WRITTEN INSTRUCTION: Swap every "auto-detected" for "detected automatically" in the lines from the one containing "Appearance is located" up to and including the one containing "org.qt-project.qtcharts.681 (auto-detected)", and change nothing else. Return only those lines.

PROVIDED RECORDS:
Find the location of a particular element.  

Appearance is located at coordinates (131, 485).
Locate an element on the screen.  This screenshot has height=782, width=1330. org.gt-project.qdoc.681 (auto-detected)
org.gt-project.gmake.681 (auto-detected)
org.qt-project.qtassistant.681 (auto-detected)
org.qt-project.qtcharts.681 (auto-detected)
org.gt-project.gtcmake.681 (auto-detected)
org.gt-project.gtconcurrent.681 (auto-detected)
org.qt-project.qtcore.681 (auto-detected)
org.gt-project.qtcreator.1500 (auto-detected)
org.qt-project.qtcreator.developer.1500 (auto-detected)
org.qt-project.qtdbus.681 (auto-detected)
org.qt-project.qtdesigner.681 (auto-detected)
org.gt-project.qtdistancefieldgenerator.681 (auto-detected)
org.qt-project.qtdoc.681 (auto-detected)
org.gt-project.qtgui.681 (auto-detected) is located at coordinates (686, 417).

EXERCISE RESPONSE:
Appearance is located at coordinates (131, 485).
Locate an element on the screen.  This screenshot has height=782, width=1330. org.gt-project.qdoc.681 (detected automatically)
org.gt-project.gmake.681 (detected automatically)
org.qt-project.qtassistant.681 (detected automatically)
org.qt-project.qtcharts.681 (detected automatically)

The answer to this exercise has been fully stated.